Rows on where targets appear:
+===+

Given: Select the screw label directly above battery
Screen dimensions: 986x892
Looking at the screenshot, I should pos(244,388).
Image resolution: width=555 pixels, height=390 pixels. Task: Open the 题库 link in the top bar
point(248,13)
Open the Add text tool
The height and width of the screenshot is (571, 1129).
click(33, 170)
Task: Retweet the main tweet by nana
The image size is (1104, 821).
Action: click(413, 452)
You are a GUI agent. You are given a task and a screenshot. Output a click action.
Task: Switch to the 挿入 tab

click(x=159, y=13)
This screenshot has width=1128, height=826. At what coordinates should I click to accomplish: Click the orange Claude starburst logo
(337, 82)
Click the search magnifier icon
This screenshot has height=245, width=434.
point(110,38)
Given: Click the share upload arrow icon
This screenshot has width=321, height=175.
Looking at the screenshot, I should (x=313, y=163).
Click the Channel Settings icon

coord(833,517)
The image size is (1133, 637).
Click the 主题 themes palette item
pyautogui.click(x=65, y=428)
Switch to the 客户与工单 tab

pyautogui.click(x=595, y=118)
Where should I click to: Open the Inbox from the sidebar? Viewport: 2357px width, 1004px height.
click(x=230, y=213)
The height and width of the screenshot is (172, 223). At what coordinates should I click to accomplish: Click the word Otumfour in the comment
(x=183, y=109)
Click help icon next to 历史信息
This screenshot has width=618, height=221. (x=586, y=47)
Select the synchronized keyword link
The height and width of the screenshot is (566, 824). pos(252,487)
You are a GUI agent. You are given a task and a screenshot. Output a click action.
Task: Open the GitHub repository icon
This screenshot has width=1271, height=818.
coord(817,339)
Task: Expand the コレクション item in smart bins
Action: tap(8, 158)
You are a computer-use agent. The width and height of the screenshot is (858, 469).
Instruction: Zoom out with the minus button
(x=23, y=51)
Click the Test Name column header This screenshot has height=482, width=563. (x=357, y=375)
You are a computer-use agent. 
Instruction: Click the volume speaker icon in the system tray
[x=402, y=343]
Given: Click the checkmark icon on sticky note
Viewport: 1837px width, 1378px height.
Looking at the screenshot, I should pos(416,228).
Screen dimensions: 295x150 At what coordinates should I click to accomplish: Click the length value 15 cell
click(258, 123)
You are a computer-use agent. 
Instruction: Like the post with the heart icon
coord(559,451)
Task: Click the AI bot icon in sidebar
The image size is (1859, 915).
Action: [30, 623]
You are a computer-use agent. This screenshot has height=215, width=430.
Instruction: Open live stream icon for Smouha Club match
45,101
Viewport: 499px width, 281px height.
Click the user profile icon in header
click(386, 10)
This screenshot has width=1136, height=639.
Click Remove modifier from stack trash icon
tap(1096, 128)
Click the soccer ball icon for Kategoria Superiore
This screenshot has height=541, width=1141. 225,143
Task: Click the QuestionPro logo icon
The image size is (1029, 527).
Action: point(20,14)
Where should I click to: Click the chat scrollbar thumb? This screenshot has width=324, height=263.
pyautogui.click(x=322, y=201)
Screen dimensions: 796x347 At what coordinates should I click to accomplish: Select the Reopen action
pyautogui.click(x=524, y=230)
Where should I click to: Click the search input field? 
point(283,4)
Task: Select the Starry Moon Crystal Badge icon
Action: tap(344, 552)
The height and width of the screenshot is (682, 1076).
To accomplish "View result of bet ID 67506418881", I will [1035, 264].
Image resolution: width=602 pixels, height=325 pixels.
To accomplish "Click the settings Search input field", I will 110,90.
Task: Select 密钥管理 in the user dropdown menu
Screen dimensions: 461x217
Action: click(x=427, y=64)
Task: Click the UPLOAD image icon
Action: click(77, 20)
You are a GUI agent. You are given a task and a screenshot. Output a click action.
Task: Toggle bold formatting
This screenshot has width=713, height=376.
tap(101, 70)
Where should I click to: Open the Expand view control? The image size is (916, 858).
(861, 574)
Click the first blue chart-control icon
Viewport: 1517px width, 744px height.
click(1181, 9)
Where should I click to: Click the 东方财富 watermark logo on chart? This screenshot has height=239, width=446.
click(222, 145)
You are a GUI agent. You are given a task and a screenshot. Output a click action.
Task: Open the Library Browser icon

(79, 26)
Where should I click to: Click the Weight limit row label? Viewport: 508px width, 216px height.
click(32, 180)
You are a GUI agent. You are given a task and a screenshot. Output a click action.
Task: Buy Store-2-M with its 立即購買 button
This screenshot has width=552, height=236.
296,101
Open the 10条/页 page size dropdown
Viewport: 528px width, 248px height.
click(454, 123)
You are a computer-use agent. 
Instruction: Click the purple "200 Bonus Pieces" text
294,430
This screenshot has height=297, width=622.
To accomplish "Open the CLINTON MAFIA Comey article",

+===+

### [WHAT IS BEING ASKED]
Can you output all of the data above again, line for line and unchanged?

### [SOLUTION BELOW]
Given: Select the screw label directly above battery
Screen dimensions: 986x892
Looking at the screenshot, I should pos(244,388).
Image resolution: width=555 pixels, height=390 pixels. Task: Open the 题库 link in the top bar
point(248,13)
Open the Add text tool
The height and width of the screenshot is (571, 1129).
click(33, 170)
Task: Retweet the main tweet by nana
The image size is (1104, 821).
Action: click(413, 452)
You are a GUI agent. You are given a task and a screenshot. Output a click action.
Task: Switch to the 挿入 tab

click(x=159, y=13)
This screenshot has width=1128, height=826. At what coordinates should I click to accomplish: Click the orange Claude starburst logo
(337, 82)
Click the search magnifier icon
This screenshot has height=245, width=434.
point(110,38)
Given: Click the share upload arrow icon
This screenshot has width=321, height=175.
Looking at the screenshot, I should (x=313, y=163).
Click the Channel Settings icon

coord(833,517)
The image size is (1133, 637).
Click the 主题 themes palette item
pyautogui.click(x=65, y=428)
Switch to the 客户与工单 tab

pyautogui.click(x=595, y=118)
Where should I click to: Open the Inbox from the sidebar? Viewport: 2357px width, 1004px height.
click(x=230, y=213)
The height and width of the screenshot is (172, 223). At what coordinates should I click to accomplish: Click the word Otumfour in the comment
(x=183, y=109)
Click help icon next to 历史信息
This screenshot has width=618, height=221. (x=586, y=47)
Select the synchronized keyword link
The height and width of the screenshot is (566, 824). pos(252,487)
You are a GUI agent. You are given a task and a screenshot. Output a click action.
Task: Open the GitHub repository icon
This screenshot has width=1271, height=818.
coord(817,339)
Task: Expand the コレクション item in smart bins
Action: tap(8, 158)
You are a computer-use agent. The width and height of the screenshot is (858, 469).
Instruction: Zoom out with the minus button
(x=23, y=51)
Click the Test Name column header This screenshot has height=482, width=563. (x=357, y=375)
You are a computer-use agent. 
Instruction: Click the volume speaker icon in the system tray
[x=402, y=343]
Given: Click the checkmark icon on sticky note
Viewport: 1837px width, 1378px height.
Looking at the screenshot, I should pos(416,228).
Screen dimensions: 295x150 At what coordinates should I click to accomplish: Click the length value 15 cell
click(258, 123)
You are a computer-use agent. 
Instruction: Like the post with the heart icon
coord(559,451)
Task: Click the AI bot icon in sidebar
The image size is (1859, 915).
Action: [30, 623]
You are a computer-use agent. This screenshot has height=215, width=430.
Instruction: Open live stream icon for Smouha Club match
45,101
Viewport: 499px width, 281px height.
Click the user profile icon in header
click(386, 10)
This screenshot has width=1136, height=639.
Click Remove modifier from stack trash icon
tap(1096, 128)
Click the soccer ball icon for Kategoria Superiore
This screenshot has height=541, width=1141. 225,143
Task: Click the QuestionPro logo icon
The image size is (1029, 527).
Action: point(20,14)
Where should I click to: Click the chat scrollbar thumb? This screenshot has width=324, height=263.
pyautogui.click(x=322, y=201)
Screen dimensions: 796x347 At what coordinates should I click to accomplish: Select the Reopen action
pyautogui.click(x=524, y=230)
Where should I click to: Click the search input field? 
point(283,4)
Task: Select the Starry Moon Crystal Badge icon
Action: tap(344, 552)
The height and width of the screenshot is (682, 1076).
To accomplish "View result of bet ID 67506418881", I will [1035, 264].
Image resolution: width=602 pixels, height=325 pixels.
To accomplish "Click the settings Search input field", I will 110,90.
Task: Select 密钥管理 in the user dropdown menu
Screen dimensions: 461x217
Action: click(x=427, y=64)
Task: Click the UPLOAD image icon
Action: click(77, 20)
You are a GUI agent. You are given a task and a screenshot. Output a click action.
Task: Toggle bold formatting
This screenshot has width=713, height=376.
tap(101, 70)
Where should I click to: Open the Expand view control? The image size is (916, 858).
(861, 574)
Click the first blue chart-control icon
Viewport: 1517px width, 744px height.
click(1181, 9)
Where should I click to: Click the 东方财富 watermark logo on chart? This screenshot has height=239, width=446.
click(222, 145)
You are a GUI agent. You are given a task and a screenshot. Output a click action.
Task: Open the Library Browser icon

(79, 26)
Where should I click to: Click the Weight limit row label? Viewport: 508px width, 216px height.
click(32, 180)
You are a GUI agent. You are given a task and a screenshot. Output a click action.
Task: Buy Store-2-M with its 立即購買 button
This screenshot has width=552, height=236.
296,101
Open the 10条/页 page size dropdown
Viewport: 528px width, 248px height.
click(454, 123)
You are a computer-use agent. 
Instruction: Click the purple "200 Bonus Pieces" text
294,430
This screenshot has height=297, width=622.
To accomplish "Open the CLINTON MAFIA Comey article",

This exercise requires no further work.